Many credit unions look at the rosy side of community charters without giving much consideration to these significant brand-level consequences.
1. Lost focus
At one point, every credit union knew exactly who they served and why they existed, concentrating on the unique needs of a very specific audience. But community chartered credit unions often make the mistake of targeting “all people 18-55 with money and a pulse.” The bigger your target audience, the harder it is to find a unique value proposition. What’s the lowest common denominator? Rates and fees.
2. The old name won’t work
If your credit union’s moniker includes a company name or word like “Employees” or “Teachers,” you will never convince the community that “everyone can join.” Adding the word “Community” to your name doesn’t work either. And you can’t go with an acronym, because every possible combination is already taken by a dozen other credit unions.
3. Estrange your sponsor
To your original sponsor, a community charter can be a slap in the face. It may look like you’re deliberately trying to distance yourself from them. As you change names and market to the general public, the feeling you were a “special club” disappears right along with that exclusive access you had to your sponsor’s employees.

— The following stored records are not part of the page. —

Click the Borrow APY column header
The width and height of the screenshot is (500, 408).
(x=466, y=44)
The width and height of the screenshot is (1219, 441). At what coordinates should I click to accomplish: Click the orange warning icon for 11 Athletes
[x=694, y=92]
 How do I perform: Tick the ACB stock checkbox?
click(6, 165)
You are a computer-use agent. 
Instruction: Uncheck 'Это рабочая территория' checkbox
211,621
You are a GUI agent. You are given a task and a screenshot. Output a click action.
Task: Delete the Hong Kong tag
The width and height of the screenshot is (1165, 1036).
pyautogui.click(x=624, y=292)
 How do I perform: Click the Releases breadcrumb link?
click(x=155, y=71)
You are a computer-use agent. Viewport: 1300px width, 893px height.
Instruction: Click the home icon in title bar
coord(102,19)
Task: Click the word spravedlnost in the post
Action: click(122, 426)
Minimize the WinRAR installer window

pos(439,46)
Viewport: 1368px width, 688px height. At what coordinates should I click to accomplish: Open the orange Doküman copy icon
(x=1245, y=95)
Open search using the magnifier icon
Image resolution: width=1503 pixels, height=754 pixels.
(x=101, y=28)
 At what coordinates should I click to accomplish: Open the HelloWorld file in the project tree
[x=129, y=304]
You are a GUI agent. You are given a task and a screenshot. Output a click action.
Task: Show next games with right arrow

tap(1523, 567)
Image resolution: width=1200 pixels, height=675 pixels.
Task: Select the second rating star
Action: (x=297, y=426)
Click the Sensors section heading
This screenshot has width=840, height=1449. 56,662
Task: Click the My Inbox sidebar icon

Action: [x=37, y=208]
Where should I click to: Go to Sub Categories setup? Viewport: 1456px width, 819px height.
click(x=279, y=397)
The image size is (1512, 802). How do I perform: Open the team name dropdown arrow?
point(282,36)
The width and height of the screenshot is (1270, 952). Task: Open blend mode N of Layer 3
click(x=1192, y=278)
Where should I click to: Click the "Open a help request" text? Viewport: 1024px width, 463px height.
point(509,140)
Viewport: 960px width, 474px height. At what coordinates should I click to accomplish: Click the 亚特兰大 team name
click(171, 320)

4. Massive marketing muscle
Building a mass-market brand and generating name awareness takes a lot more than newsletters and postcards. It's a whole new level of marketing -- TV, radio, online -- along with a shocking new budget.
5. Cooperation becomes competition
Don’t be surprised when your pals at the credit union down the street give you the cold shoulder. You are, after all, trying to poach their members now.
6. Fuel for the ABA
The ABA opposes all forms of credit union expansion. Each new community charter fuels their fight for taxation: If every credit union had a community charter, then why shouldn’t they be taxed?